Start of DATA SECTION

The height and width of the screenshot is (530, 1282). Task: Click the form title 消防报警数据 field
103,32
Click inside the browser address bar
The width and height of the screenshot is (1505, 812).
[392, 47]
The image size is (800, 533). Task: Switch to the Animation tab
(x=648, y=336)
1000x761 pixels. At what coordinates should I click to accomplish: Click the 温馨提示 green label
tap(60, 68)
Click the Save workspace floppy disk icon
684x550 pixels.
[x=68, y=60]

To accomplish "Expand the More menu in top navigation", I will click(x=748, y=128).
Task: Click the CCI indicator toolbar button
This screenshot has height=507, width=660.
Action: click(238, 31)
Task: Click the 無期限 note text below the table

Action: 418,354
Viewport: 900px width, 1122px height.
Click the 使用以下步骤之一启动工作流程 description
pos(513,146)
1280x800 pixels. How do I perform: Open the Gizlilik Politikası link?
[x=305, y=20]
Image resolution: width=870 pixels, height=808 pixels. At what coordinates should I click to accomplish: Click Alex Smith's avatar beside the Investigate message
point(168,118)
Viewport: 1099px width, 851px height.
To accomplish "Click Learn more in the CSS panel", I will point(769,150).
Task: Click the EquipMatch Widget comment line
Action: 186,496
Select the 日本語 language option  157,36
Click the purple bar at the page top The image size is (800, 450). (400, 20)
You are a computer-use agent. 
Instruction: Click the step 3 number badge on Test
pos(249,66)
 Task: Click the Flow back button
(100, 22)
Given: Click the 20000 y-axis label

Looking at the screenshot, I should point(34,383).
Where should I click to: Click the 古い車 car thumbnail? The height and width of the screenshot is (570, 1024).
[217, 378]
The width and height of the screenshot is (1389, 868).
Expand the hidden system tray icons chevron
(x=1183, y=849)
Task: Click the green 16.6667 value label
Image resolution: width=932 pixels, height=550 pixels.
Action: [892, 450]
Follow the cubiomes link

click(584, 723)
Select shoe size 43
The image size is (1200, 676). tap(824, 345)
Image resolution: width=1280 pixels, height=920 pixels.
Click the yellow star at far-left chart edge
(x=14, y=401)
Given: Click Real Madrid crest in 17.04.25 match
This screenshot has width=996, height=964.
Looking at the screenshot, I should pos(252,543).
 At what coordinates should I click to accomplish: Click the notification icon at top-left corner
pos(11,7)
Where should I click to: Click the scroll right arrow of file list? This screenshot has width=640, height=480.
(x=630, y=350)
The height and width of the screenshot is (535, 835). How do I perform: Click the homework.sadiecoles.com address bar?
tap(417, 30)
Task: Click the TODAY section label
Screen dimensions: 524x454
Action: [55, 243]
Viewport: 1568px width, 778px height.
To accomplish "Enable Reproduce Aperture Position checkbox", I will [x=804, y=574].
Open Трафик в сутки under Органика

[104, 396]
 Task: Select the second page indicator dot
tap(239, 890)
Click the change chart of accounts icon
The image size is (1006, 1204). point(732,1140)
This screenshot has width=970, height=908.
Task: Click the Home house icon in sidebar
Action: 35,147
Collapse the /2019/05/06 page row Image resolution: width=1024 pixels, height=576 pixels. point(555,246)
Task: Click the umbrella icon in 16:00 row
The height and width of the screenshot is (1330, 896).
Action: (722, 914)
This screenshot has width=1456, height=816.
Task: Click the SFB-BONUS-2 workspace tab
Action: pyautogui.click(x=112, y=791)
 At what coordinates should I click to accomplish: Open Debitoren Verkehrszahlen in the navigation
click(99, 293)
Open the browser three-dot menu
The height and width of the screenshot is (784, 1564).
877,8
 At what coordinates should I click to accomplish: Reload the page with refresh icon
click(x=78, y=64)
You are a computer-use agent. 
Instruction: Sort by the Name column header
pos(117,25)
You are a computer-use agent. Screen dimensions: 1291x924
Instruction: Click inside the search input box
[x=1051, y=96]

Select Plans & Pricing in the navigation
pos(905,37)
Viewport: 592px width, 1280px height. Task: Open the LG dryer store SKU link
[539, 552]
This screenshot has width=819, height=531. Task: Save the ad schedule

End of DATA SECTION

## WHAT YOU SHOULD DO
Repeat all of the records exactly.

## YOUR RESPONSE
The height and width of the screenshot is (530, 1282). Task: Click the form title 消防报警数据 field
103,32
Click inside the browser address bar
The width and height of the screenshot is (1505, 812).
[392, 47]
The image size is (800, 533). Task: Switch to the Animation tab
(x=648, y=336)
1000x761 pixels. At what coordinates should I click to accomplish: Click the 温馨提示 green label
tap(60, 68)
Click the Save workspace floppy disk icon
684x550 pixels.
[x=68, y=60]

To accomplish "Expand the More menu in top navigation", I will click(x=748, y=128).
Task: Click the CCI indicator toolbar button
This screenshot has height=507, width=660.
Action: click(238, 31)
Task: Click the 無期限 note text below the table

Action: 418,354
Viewport: 900px width, 1122px height.
Click the 使用以下步骤之一启动工作流程 description
pos(513,146)
1280x800 pixels. How do I perform: Open the Gizlilik Politikası link?
[x=305, y=20]
Image resolution: width=870 pixels, height=808 pixels. At what coordinates should I click to accomplish: Click Alex Smith's avatar beside the Investigate message
point(168,118)
Viewport: 1099px width, 851px height.
To accomplish "Click Learn more in the CSS panel", I will point(769,150).
Task: Click the EquipMatch Widget comment line
Action: 186,496
Select the 日本語 language option  157,36
Click the purple bar at the page top The image size is (800, 450). (400, 20)
You are a computer-use agent. 
Instruction: Click the step 3 number badge on Test
pos(249,66)
 Task: Click the Flow back button
(100, 22)
Given: Click the 20000 y-axis label

Looking at the screenshot, I should point(34,383).
Where should I click to: Click the 古い車 car thumbnail? The height and width of the screenshot is (570, 1024).
[217, 378]
The width and height of the screenshot is (1389, 868).
Expand the hidden system tray icons chevron
(x=1183, y=849)
Task: Click the green 16.6667 value label
Image resolution: width=932 pixels, height=550 pixels.
Action: [892, 450]
Follow the cubiomes link

click(584, 723)
Select shoe size 43
The image size is (1200, 676). tap(824, 345)
Image resolution: width=1280 pixels, height=920 pixels.
Click the yellow star at far-left chart edge
(x=14, y=401)
Given: Click Real Madrid crest in 17.04.25 match
This screenshot has width=996, height=964.
Looking at the screenshot, I should pos(252,543).
 At what coordinates should I click to accomplish: Click the notification icon at top-left corner
pos(11,7)
Where should I click to: Click the scroll right arrow of file list? This screenshot has width=640, height=480.
(x=630, y=350)
The height and width of the screenshot is (535, 835). How do I perform: Click the homework.sadiecoles.com address bar?
tap(417, 30)
Task: Click the TODAY section label
Screen dimensions: 524x454
Action: [55, 243]
Viewport: 1568px width, 778px height.
To accomplish "Enable Reproduce Aperture Position checkbox", I will [x=804, y=574].
Open Трафик в сутки under Органика

[104, 396]
 Task: Select the second page indicator dot
tap(239, 890)
Click the change chart of accounts icon
The image size is (1006, 1204). point(732,1140)
This screenshot has width=970, height=908.
Task: Click the Home house icon in sidebar
Action: 35,147
Collapse the /2019/05/06 page row Image resolution: width=1024 pixels, height=576 pixels. point(555,246)
Task: Click the umbrella icon in 16:00 row
The height and width of the screenshot is (1330, 896).
Action: (722, 914)
This screenshot has width=1456, height=816.
Task: Click the SFB-BONUS-2 workspace tab
Action: pyautogui.click(x=112, y=791)
 At what coordinates should I click to accomplish: Open Debitoren Verkehrszahlen in the navigation
click(99, 293)
Open the browser three-dot menu
The height and width of the screenshot is (784, 1564).
877,8
 At what coordinates should I click to accomplish: Reload the page with refresh icon
click(x=78, y=64)
You are a computer-use agent. 
Instruction: Sort by the Name column header
pos(117,25)
You are a computer-use agent. Screen dimensions: 1291x924
Instruction: Click inside the search input box
[x=1051, y=96]

Select Plans & Pricing in the navigation
pos(905,37)
Viewport: 592px width, 1280px height. Task: Open the LG dryer store SKU link
[539, 552]
This screenshot has width=819, height=531. Task: Save the ad schedule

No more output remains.